Integriert in die monumentale Grabanlage ist die in den Fels gehauene Basilika de Santa Cruz. An einer Seitenwand ist in goldenen Lettern zu lesen: “Francisco Franco, Caudillo Spaniens, Patron und Gründer, weihte dieses Monument am 1. April 1959 ein.“ Im Altarraum ist General Franco beerdigt. Unter der Inschrift ist vermerkt, dass ein Jahr später Papst Johannes XXIII. die Kirche zur Basilika erhob. (1) Mit einem „ewig währenden Pilgerort“, an dem „die Helden und Märtyrer des Kreuzzuges“ gegen die Roten ruhen sollten, wollte Franco seinen Sieg über die Spanische Republik für künftige Generationen gewürdigt wissen. So steht es in dem von ihm unterzeichneten Dekret über die Errichtung des Valle de los Cáidos. (2) 20.000 Zwangsarbeiter, meist politische Gefangene, denen eine Haftzeitverkürzung in Aussicht gestellt wurde, bauten unter erschwerten Bedingungen das „Monumento Nacional de Santa Cruz“ in den Felsen hinein. Verwaltet wird das Monument von der Behörde für staatlichen Kulturbesitz. (3) An einer Stelle, die üblicherweise für Päpste und Bischöfe vorgesehen war, ließ Franco sich nach zwanzig Jahren Bauzeit sein Grabmal reservieren. 1975 starb der wegen seiner Brutalität gefürchtete Diktator Franco. Direkt über seinem Grab wird täglich eine Heilige Messe von Mönchen des angegliederten Klosters gehalten.

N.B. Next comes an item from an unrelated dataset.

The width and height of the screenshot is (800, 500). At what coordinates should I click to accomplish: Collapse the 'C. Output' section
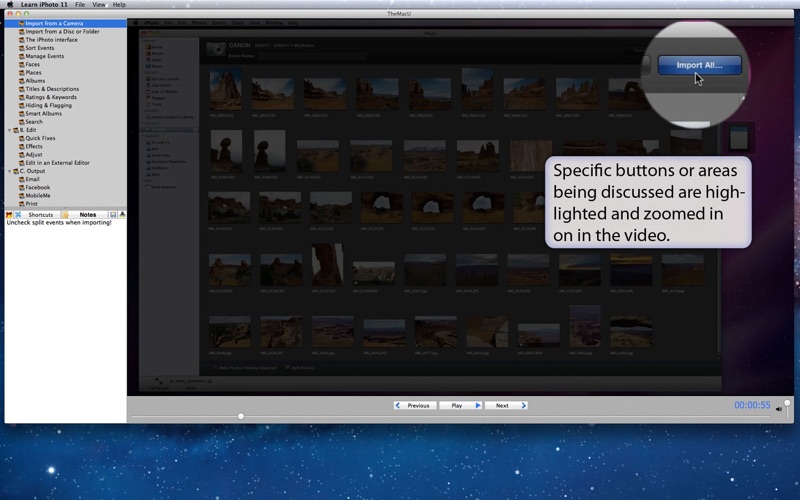(10, 171)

Opfer der Diktatur und des spanischen Bürgerkriegs liegen ebenfalls in einem Grab hinter den Mauern eines Querschiffs der Kirche. An einer Wand steht: „Gefallen für Gott und Spanien.“ Martin Dahms, FR-Journalist, kommentiert in seinem Artikel „Der faschistische Freizeitpark“: „Die Franco-Gegner starben im Kampf gegen den Faschismus. Hier sind sie wider Willen, im Tod mit ihren Feinden vereint. Franco wollte allein die ihm ergebenen Soldaten im Valle de Cáidos versammeln, doch als sich immer mehr von deren Angehörigen gegen eine Umbettung sträubten, ließ er auch die Knochen seiner Gegner herbeischaffen.“.(4)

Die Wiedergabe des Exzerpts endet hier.